[Collection entries]

=== Begin Enclosure ===

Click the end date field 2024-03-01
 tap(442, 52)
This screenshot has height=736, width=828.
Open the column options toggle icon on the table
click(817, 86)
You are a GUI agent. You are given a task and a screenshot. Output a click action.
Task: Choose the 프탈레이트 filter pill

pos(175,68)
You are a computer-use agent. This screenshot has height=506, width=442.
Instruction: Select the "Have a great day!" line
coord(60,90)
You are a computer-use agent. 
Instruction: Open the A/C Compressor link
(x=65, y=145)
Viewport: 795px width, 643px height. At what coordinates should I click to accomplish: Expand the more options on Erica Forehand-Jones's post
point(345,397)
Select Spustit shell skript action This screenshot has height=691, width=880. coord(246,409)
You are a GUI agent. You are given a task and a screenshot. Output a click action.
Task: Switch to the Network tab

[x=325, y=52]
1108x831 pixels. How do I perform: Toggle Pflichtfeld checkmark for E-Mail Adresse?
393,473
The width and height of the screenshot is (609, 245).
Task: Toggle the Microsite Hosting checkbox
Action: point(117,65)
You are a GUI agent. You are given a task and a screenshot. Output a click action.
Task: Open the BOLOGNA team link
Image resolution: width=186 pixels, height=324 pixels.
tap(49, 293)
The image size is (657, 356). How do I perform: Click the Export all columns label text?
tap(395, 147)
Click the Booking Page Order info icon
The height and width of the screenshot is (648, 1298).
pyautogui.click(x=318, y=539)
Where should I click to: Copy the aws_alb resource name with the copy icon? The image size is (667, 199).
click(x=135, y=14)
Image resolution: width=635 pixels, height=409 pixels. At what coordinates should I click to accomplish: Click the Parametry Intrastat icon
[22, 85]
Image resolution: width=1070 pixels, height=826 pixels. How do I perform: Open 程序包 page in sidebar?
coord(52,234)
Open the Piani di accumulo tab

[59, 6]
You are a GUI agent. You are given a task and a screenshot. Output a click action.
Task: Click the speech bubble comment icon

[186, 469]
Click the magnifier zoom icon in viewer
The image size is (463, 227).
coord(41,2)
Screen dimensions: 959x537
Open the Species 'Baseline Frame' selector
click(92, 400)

=== End Enclosure ===

» Assigned task
Starting with the first line of the records above, give back each line exactly until the line with "Select Spustit shell" has been given as well.

» Result below
Click the end date field 2024-03-01
 tap(442, 52)
This screenshot has height=736, width=828.
Open the column options toggle icon on the table
click(817, 86)
You are a GUI agent. You are given a task and a screenshot. Output a click action.
Task: Choose the 프탈레이트 filter pill

pos(175,68)
You are a computer-use agent. This screenshot has height=506, width=442.
Instruction: Select the "Have a great day!" line
coord(60,90)
You are a computer-use agent. 
Instruction: Open the A/C Compressor link
(x=65, y=145)
Viewport: 795px width, 643px height. At what coordinates should I click to accomplish: Expand the more options on Erica Forehand-Jones's post
point(345,397)
Select Spustit shell skript action This screenshot has height=691, width=880. coord(246,409)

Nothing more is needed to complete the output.